TFR (Trattamento di Fine Rapporto) is a mandatory deferred severance entitlement that every employee accrues throughout employment and receives when the contract ends, regardless of the reason. Each year the employer sets aside roughly one-thirteenth-and-a-half of annual pay (about 6.91%), and the accumulated fund is revalued annually by 1.5% plus 75% of the ISTAT inflation index (source: https://www.inps.it, Art. 2120 Civil Code). From 1 July 2026, new private-sector hires are subject to automatic enrolment of TFR into supplementary pension funds under the 2026 Budget Law, so the destination of accruing TFR is a point to confirm per employee (source: https://www.gazzettaufficiale.it).
Beyond gross salary, the largest employer cost is INPS social security at roughly 30% of gross pay, followed by INAIL work-injury premiums and annual TFR accrual of about 6.91% (source: https://taxsummaries.pwc.com/italy/individual/other-taxes). Employers must also fund the 13th month payment (tredicesima), which is effectively universal and paid in December, and a 14th month (quattordicesima) where the applicable CCNL provides for it, usually paid in June or July (source: https://topsourceworldwide.com/insights/hiring-in-italy-salary-explained/). Combined, these statutory add-ons typically push the total cost of employment to around 1.3 to 1.5 times the gross salary, with the exact figure driven by the sector’s national collective agreement (CCNL).

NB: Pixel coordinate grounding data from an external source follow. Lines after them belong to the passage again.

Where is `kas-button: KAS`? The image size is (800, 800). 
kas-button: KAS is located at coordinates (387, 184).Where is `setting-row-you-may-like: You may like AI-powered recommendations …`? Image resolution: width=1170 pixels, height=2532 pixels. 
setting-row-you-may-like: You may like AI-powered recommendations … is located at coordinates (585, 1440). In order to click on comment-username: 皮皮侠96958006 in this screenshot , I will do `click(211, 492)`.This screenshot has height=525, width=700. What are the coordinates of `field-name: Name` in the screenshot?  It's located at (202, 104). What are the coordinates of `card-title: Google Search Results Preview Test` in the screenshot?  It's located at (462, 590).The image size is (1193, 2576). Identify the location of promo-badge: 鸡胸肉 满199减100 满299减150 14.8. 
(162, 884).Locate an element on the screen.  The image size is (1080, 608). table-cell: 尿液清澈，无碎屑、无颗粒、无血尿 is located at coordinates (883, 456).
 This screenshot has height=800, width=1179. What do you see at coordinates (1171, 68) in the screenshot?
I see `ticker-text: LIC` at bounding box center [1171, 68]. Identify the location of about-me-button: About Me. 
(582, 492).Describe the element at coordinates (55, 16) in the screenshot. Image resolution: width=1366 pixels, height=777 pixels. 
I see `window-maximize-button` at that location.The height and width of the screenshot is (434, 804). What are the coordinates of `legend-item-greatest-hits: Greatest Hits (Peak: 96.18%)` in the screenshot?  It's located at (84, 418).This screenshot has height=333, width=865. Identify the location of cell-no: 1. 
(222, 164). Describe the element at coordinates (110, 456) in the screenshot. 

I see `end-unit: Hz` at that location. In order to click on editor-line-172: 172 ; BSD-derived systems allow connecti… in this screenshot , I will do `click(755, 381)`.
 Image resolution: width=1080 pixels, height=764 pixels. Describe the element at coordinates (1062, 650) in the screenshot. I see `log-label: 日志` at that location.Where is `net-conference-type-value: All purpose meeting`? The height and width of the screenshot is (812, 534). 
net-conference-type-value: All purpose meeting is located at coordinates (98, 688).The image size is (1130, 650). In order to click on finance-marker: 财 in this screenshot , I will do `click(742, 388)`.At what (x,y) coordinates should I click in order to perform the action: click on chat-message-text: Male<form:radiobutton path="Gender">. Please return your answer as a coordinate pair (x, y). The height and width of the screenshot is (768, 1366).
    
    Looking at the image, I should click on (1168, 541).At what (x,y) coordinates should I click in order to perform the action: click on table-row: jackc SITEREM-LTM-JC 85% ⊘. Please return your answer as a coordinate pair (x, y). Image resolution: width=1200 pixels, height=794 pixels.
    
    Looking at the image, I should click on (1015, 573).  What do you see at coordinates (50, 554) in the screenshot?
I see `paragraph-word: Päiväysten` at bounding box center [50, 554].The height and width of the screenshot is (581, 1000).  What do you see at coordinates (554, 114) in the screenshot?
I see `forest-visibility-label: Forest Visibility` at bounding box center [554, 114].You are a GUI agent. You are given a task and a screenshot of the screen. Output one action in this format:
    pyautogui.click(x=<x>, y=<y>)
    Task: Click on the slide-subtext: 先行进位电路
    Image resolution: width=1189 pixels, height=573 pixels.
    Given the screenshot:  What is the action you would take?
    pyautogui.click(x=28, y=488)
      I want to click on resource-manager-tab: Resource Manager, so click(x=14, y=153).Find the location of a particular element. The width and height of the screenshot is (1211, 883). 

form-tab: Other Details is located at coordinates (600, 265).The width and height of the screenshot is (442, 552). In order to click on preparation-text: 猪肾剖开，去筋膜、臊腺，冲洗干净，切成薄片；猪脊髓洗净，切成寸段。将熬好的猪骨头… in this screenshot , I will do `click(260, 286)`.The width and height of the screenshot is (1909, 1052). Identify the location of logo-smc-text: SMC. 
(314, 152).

Running your own payroll normally requires an Italian legal entity registered with INPS, INAIL and the tax authorities, a process that can take several months and carry ongoing compliance overhead. An Employer of Record (EOR) is a compliant alternative: it becomes the legal employer, hires staff under a valid CCNL and handles all withholdings and filings, letting you hire within days without incorporating. In Italy an EOR must be a provider licensed by the Ministry of Labour, and note that an EOR does not by itself eliminate permanent-establishment risk, so employees with contracting authority or a fixed place of business can still create a taxable presence for the foreign company.